Voorliggend plan wordt gemaakt in het kader van de actualisatie van de bestemmingsplannen. Voorliggend plan kent geen nieuwe ontwikkelingen. Voor dit plan zijn er, behalve de ambtelijke kosten en de advieskosten, verder geen kosten. Dit plan kent geen verhaalbare kosten. In het kader van de actualisatie is voorzien in deze kosten.

Hoofdstuk 5 Het Juridisch Plan

5.1 Algemeen

Voor het bestemmingsplan is gebruik gemaakt van de in de Wet ruimtelijke ordening opgenomen standaardvorm van de Standaard Vergelijkbare Bestemmingplannen 2012.

Dit bestemmingsplan bestaat uit een verbeelding, planregels en een toelichting. De verbeelding en de planregels vormen samen het juridisch bindende gedeelte van het bestemmingsplan.
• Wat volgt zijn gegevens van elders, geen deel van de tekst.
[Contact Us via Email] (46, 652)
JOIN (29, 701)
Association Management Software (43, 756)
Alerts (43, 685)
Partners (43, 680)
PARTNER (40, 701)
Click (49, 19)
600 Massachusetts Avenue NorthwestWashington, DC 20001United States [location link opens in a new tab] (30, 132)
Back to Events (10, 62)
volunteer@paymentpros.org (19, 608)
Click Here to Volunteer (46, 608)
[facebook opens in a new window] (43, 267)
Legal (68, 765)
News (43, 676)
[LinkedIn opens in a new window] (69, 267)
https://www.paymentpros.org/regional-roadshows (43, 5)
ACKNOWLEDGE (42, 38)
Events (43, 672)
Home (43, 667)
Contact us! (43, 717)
Beide planonderdelen dienen in onderlinge samenhang te worden bezien en toegepast. Op de verbeelding zijn de bestemmingen aangewezen. Aan deze bestemmingen zijn bouwregels en regels betreffende het gebruik gekoppeld.

De toelichting heeft geen rechtskracht, maar vormt niettemin een belangrijk onderdeel van het plan. De toelichting van dit bestemmingsplan geeft een weergave van de beweegredenen, de onderzoeksresultaten en de beleidsuitgangspunten die aan het bestemmingsplan ten grondslag liggen. Ook is de toelichting van wezenlijk belang voor een juiste interpretatie en toepassing van het bestemmingsplan. Tot slot maakt een eventuele bijlage onlosmakelijk onderdeel uit van het bestemmingsplan.
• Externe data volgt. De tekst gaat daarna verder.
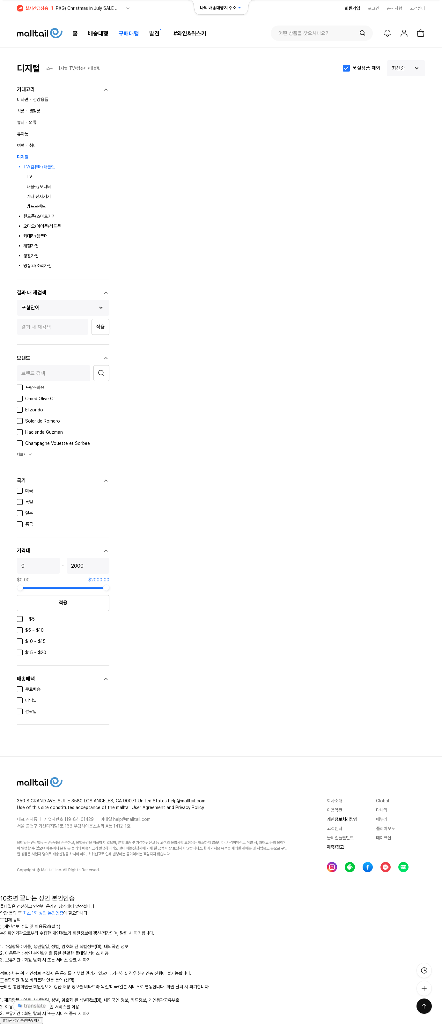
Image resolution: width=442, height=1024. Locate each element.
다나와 (381, 810)
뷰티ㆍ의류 (27, 122)
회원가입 (352, 8)
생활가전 (31, 255)
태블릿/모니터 (38, 186)
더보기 (25, 454)
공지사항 (394, 8)
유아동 (22, 133)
5.2 Toelichting Afzonderlijke Bestemmingen

Voorliggend plan is een partiële herziening (zie ook de inleiding in 1.2). De onderliggende bestemmingsplannen blijven derhalve onverminderd van kracht. Via een algemene gebruiksbepaling in hoofdstuk 3, het artikel 'Overige regels' wordt een deel van de onderliggende bestemmingsplannen 'geschrapt' en deels 'aangevuld': het betreft het schrappen van de oppervlaktemaat van maximaal 30 m2 en het bepalen dat de horeca ondergeschikt en ondersteunend moet zijn aan de functie.
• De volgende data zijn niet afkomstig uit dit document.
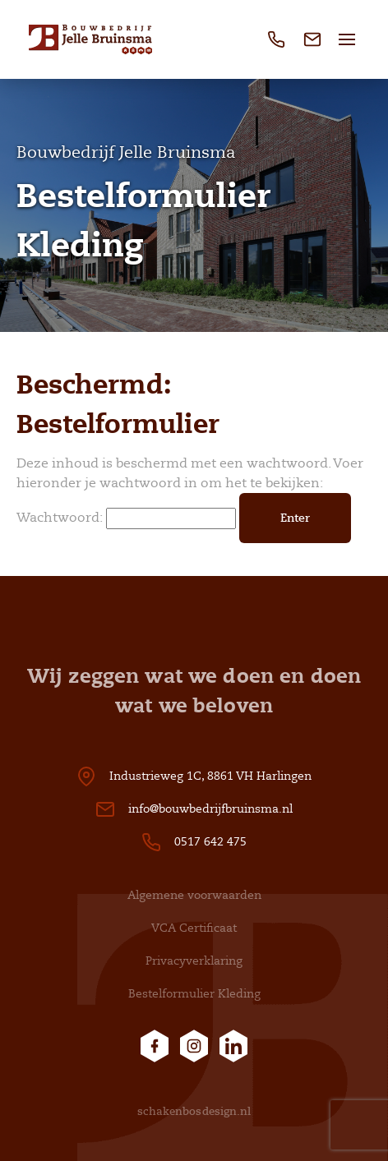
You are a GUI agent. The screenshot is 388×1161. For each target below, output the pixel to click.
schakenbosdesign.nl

Met dit hoofdstuk is voldaan aan artikel 3.1.6 van het Bro.

Hoofdstuk 6 Overleg, Inspraak En Zienswijze

6.1 Procedure Bestemmingsplan

Het bestemmingsplan wordt volgens de gebruikelijke procedure voor de bestemmingsplannen ter inzage gelegd. Eenieder kan dan voor een periode van zes weken eventueel zijn zienswijze op het bestemmingsplan kenbaar maken. Naar aanleiding van deze ronde kunnen wijzigingen in het bestemmingsplan worden verwerkt.

Het plan wordt daarna vastgesteld.

6.2 Overleg

Omdat voorliggend plan weinig nieuwswaarde kent is er voor gekozen om geen vooroverleg te houden.

6.3 Inspraak

Omdat voorliggend plan geen nieuwswaarde kent is er voor gekozen om geen inspraak te houden.

6.4 Verslag Zienswijzen

In deze paragraaf, of in een separate bijlage, worden te zijner tijd de zienswijzen op het ontwerpbestemmingsplan en de gemeentelijke reactie hierop opgenomen.